Screen-element location records:
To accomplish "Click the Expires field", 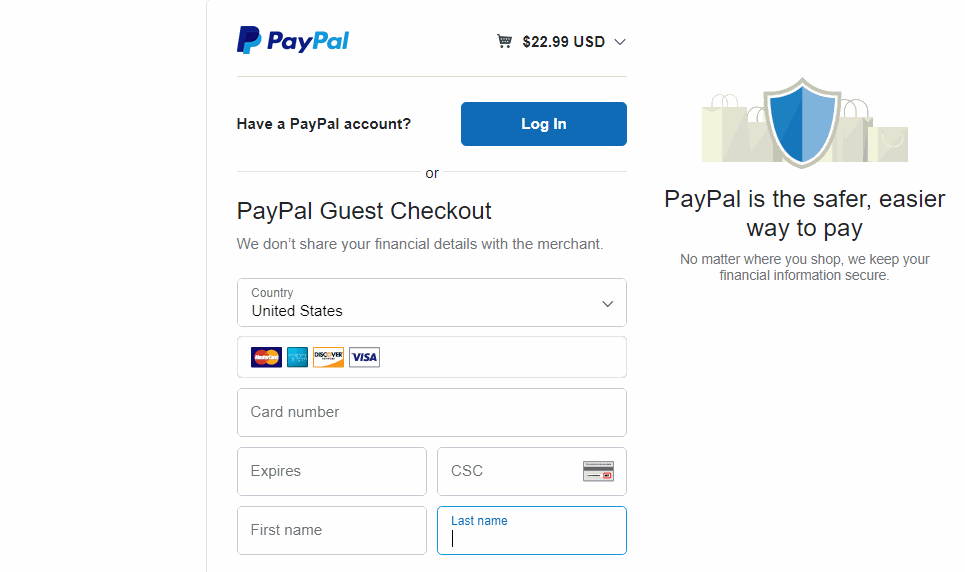I will tap(332, 471).
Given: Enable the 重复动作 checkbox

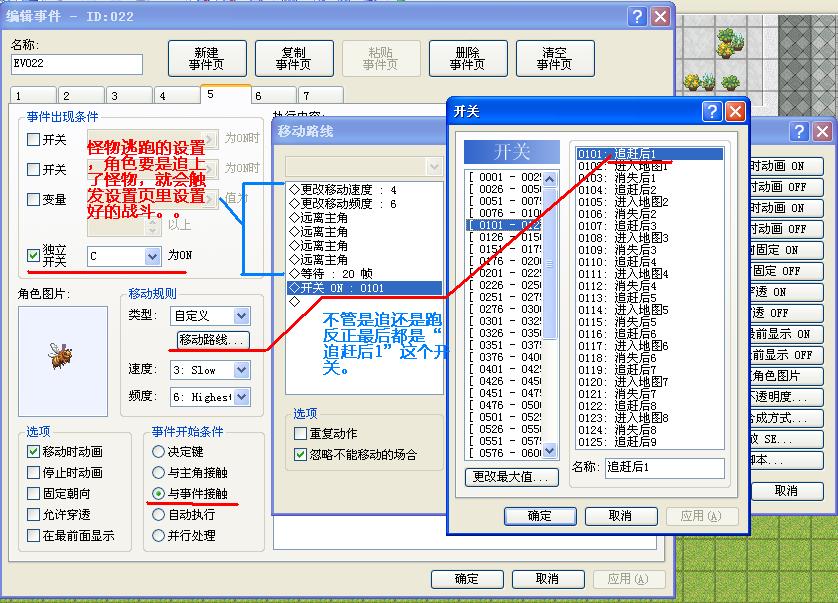Looking at the screenshot, I should (300, 433).
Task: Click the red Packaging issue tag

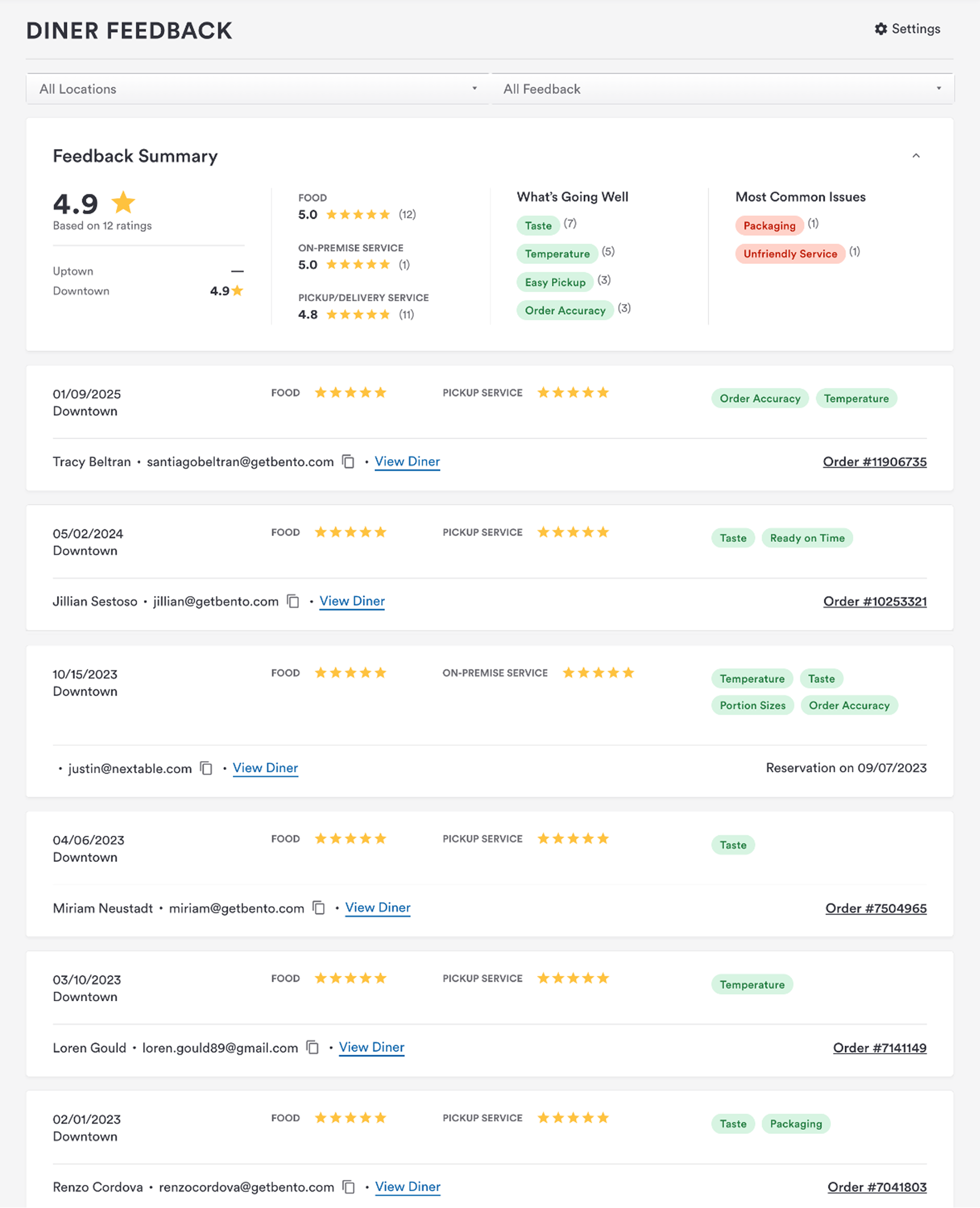Action: tap(769, 225)
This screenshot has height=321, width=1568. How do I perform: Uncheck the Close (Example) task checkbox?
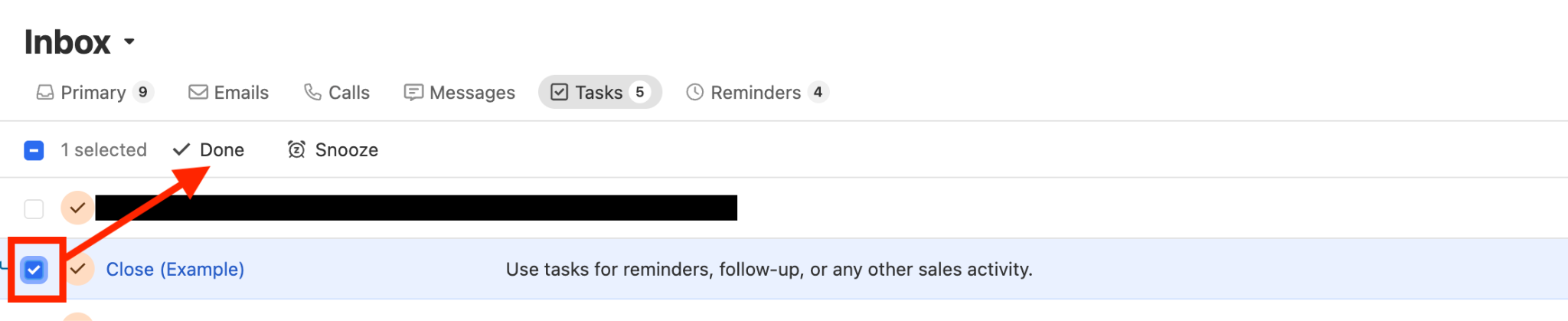34,270
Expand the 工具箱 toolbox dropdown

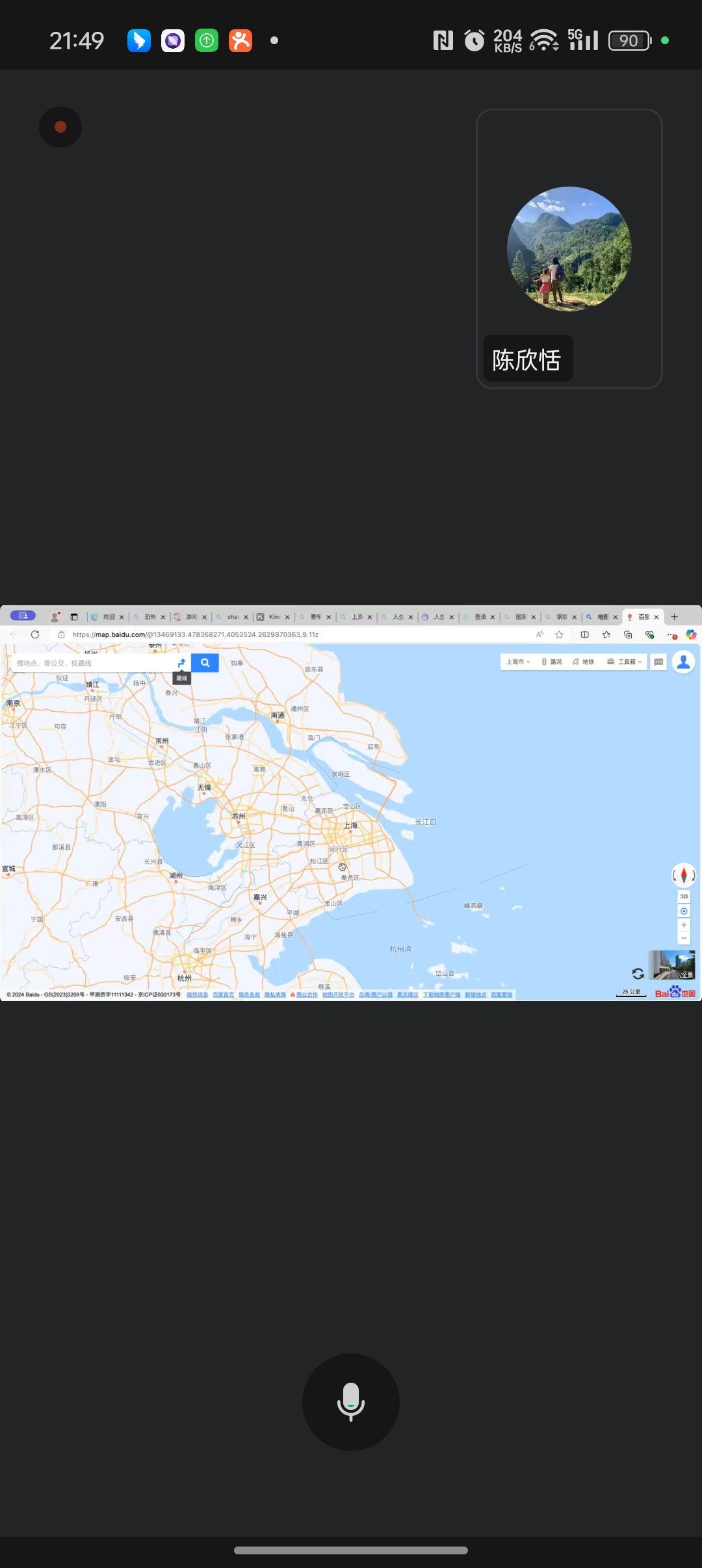pos(625,662)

* **WHAT IS REQUIRED**
Rewrite the items from the line containing "Given: Enable the 重复动作 checkbox" through the end of the items, substituting "menu" for "dropdown" and leaving everything else unchanged. Omit the pictures.

* **CORRECT RESULT**
Given: Enable the 重复动作 checkbox

Looking at the screenshot, I should (300, 433).
Task: Click the red Packaging issue tag

Action: tap(769, 225)
This screenshot has height=321, width=1568. How do I perform: Uncheck the Close (Example) task checkbox?
34,270
Expand the 工具箱 toolbox menu

pos(625,662)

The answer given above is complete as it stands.